All request and response fields use snake_case — e.g. due_date, task_status_id.

Successful responses are wrapped in a data envelope:

{ "data": { "id": "task_6a2918cff58b0a1d387866ee" } }

List endpoints add a pagination object:

{
"data": [ /* … */ ],
"pagination": { "next_cursor": "", "has_more": true }
}

Errors use a separate envelope — see Errors.

List endpoints are cursor-paginated. Pass the next_cursor from the previous response to fetch the next page; has_more tells you when to stop. Treat the cursor as opaque.

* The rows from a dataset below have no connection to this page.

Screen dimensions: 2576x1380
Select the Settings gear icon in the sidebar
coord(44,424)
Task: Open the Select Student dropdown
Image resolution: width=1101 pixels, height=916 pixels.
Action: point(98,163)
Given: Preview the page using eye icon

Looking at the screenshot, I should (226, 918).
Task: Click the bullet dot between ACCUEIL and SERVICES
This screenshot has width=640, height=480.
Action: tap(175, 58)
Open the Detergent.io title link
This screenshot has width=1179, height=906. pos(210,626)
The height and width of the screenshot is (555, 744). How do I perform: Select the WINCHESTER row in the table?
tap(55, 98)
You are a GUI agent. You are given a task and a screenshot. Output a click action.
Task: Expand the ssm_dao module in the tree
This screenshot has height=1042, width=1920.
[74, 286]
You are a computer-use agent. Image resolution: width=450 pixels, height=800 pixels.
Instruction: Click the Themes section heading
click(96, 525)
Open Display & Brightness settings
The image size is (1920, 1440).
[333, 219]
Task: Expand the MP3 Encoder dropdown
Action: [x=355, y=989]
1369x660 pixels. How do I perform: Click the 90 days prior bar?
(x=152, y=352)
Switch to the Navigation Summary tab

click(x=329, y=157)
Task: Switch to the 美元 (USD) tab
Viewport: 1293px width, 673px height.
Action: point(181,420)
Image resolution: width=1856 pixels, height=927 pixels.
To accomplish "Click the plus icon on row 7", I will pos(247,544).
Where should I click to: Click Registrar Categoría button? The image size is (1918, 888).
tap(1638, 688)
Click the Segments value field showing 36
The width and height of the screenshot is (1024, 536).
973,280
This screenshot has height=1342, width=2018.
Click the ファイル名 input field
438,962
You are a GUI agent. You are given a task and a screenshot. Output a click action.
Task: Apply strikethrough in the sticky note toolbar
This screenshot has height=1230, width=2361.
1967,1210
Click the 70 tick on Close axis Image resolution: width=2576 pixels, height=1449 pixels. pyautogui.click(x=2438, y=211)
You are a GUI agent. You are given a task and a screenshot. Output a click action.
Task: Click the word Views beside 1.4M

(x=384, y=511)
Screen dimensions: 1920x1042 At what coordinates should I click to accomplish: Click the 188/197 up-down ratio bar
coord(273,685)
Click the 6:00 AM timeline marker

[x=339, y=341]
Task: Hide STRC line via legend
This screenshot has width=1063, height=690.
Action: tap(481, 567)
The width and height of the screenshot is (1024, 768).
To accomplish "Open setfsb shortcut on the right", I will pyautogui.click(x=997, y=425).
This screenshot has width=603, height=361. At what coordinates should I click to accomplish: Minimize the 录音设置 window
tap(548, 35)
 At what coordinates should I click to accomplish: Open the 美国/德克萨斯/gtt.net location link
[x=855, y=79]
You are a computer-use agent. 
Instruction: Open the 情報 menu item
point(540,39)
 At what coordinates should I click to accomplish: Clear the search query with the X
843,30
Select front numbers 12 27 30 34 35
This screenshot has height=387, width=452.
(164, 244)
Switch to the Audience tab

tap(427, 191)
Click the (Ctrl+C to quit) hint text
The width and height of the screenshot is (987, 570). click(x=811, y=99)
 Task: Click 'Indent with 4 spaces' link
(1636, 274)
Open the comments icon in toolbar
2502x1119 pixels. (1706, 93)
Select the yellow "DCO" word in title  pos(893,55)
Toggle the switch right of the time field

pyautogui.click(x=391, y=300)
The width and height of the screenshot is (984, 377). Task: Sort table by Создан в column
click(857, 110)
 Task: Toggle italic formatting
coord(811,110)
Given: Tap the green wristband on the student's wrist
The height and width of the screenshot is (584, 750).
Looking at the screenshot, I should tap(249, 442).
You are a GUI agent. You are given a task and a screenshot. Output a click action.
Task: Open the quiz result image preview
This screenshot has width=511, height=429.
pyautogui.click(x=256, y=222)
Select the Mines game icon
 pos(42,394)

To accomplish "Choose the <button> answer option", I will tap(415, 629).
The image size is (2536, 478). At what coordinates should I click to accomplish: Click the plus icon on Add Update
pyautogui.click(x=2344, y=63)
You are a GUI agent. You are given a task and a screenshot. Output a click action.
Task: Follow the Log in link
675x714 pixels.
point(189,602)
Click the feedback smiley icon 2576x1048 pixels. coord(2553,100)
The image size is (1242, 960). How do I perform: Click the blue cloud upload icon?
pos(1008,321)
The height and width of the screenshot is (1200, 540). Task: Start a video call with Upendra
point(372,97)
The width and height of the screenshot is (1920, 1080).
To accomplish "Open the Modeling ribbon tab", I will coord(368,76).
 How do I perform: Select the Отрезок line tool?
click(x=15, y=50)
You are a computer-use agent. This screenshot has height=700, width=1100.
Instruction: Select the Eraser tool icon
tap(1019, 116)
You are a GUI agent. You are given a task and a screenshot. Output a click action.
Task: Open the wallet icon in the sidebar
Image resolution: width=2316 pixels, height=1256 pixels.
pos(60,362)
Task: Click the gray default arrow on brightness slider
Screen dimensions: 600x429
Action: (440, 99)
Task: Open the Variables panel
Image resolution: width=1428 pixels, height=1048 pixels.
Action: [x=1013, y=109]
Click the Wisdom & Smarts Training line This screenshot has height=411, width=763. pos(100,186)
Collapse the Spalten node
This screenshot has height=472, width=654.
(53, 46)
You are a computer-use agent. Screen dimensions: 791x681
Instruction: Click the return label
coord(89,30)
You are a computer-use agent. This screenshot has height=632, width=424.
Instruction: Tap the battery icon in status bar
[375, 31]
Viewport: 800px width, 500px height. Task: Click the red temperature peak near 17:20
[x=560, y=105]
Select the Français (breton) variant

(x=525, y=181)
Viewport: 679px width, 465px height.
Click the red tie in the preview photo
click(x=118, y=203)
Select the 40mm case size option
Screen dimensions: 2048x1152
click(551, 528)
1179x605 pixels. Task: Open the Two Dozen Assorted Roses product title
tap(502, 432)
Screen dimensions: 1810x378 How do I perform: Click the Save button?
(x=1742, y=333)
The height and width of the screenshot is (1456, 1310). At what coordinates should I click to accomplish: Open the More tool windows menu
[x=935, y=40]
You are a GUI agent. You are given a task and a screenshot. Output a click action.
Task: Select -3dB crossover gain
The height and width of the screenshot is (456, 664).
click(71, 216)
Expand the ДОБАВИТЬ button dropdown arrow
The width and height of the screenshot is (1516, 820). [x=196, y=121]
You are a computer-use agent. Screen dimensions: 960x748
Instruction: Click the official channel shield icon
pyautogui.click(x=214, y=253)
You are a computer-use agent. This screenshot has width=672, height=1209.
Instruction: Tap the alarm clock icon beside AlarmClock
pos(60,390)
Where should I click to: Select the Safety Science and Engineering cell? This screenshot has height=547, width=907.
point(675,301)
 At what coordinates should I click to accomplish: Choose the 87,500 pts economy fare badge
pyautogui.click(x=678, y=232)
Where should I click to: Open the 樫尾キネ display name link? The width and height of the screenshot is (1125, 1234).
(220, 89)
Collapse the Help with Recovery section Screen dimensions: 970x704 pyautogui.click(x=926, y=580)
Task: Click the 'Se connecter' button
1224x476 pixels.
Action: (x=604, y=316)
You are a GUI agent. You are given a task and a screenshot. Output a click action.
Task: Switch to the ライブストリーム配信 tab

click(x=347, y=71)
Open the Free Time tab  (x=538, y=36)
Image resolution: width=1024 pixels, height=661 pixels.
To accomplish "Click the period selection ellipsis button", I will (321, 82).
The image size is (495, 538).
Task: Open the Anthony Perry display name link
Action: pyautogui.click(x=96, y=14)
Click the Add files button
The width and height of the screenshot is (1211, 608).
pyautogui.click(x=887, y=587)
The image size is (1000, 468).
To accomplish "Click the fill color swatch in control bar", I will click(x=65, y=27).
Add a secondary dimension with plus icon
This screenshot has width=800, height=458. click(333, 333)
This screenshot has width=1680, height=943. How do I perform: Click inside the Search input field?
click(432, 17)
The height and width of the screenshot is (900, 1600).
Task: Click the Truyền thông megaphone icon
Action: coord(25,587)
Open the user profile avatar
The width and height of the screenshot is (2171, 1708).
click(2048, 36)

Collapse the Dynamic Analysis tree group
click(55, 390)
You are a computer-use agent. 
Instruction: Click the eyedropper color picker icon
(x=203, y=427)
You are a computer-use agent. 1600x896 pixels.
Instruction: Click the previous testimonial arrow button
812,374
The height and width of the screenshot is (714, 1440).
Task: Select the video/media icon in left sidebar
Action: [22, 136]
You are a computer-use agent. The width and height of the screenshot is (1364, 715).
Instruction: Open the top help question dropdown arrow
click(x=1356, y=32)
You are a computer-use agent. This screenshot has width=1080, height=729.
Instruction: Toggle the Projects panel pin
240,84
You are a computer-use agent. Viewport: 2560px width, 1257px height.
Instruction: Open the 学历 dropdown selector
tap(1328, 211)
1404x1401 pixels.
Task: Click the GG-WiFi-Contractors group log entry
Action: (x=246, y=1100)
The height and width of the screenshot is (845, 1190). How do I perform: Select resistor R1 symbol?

POST requests (creates) accept an Idempotency-Key header. Send a unique key (up to 255 characters — a UUID works well) so a retried request can’t create a duplicate:

Terminal window
curl -X POST https://api.bordio.com/public/v1/tasks \
-H "Authorization: Bearer brd_sk_live_..." \
-H "Idempotency-Key: 6a2918cf-f58b-0a1d-3878-66ee00000001" \
-H "Content-Type: application/json" \
-d '{ "title": "New task" }'

How it behaves:

  • Same key, same body → the original result is replayed; nothing new is created.
  • Same key, different body409 conflict_error (already_exists).
  • Same key while the first request is still in flight409 conflict_error — retry once the first one finishes.
  • Keys are remembered for 24 hours, then expire — reusing a key after that is treated as a brand-new request.
  • A key is scoped to its endpoint (and workspace): the same key on a different endpoint is independent.
  • Only POST is idempotent via this header. PATCH/DELETE are not — a PATCH is naturally safe to repeat, since it sets fields to the values you send.